[Collected data entries]
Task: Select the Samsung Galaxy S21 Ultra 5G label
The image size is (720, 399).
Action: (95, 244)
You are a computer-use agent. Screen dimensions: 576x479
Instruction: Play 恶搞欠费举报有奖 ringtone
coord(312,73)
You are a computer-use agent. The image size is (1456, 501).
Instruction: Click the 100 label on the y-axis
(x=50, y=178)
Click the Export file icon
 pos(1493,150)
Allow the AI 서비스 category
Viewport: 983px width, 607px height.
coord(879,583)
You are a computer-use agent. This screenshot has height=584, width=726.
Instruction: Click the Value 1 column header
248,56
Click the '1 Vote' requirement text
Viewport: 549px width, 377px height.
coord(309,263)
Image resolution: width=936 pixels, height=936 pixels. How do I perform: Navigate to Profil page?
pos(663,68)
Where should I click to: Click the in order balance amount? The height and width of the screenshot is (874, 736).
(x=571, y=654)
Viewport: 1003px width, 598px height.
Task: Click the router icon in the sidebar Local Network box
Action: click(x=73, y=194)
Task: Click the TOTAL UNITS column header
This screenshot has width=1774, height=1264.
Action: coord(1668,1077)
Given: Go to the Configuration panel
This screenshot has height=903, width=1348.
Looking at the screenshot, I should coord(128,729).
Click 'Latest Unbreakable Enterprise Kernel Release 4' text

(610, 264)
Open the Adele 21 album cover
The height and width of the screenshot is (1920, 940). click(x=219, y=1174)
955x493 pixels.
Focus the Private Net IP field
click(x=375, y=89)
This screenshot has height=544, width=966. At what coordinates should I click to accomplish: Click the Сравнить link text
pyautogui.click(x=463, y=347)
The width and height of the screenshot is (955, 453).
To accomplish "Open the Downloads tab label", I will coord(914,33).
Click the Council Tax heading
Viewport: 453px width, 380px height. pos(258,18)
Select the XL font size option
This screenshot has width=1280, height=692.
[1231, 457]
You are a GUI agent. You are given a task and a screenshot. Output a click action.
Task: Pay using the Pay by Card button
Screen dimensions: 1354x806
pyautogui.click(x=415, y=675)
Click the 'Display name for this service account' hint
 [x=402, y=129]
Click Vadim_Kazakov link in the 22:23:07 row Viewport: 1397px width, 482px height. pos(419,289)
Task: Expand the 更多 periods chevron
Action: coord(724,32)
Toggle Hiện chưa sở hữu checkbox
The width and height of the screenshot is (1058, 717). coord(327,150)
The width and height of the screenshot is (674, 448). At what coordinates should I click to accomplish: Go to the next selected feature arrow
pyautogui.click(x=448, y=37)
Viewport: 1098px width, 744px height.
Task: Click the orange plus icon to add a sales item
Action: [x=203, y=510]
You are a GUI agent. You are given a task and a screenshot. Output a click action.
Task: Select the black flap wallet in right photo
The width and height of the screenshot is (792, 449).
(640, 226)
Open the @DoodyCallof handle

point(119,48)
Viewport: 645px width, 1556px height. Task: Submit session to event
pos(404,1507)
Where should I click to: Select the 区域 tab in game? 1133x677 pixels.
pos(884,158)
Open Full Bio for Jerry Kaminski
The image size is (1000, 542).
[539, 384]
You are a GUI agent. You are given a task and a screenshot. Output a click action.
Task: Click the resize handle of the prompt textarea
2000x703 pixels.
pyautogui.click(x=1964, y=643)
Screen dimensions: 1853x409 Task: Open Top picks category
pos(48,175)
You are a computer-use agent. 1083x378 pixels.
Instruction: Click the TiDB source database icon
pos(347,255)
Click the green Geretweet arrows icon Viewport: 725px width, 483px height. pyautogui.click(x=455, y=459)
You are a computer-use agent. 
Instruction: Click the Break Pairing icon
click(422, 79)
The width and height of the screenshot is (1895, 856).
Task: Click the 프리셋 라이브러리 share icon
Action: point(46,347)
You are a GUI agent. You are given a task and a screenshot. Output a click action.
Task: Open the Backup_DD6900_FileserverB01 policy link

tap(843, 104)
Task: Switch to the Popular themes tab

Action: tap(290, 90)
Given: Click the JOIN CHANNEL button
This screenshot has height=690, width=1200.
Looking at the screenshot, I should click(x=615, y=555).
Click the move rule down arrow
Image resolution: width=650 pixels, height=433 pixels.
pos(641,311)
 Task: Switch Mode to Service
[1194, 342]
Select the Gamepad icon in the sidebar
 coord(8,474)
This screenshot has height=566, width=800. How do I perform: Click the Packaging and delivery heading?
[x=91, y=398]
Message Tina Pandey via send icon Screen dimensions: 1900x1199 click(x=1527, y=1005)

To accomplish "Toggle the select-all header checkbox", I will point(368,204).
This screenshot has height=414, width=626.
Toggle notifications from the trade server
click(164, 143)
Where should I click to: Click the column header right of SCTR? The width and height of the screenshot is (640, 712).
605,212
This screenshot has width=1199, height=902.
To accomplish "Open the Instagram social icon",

WHAT YOU NEED TO DO: Count the lines in the preceding entries that contain the string "button", and state only the resulting number.

WRITTEN SOLUTION: 2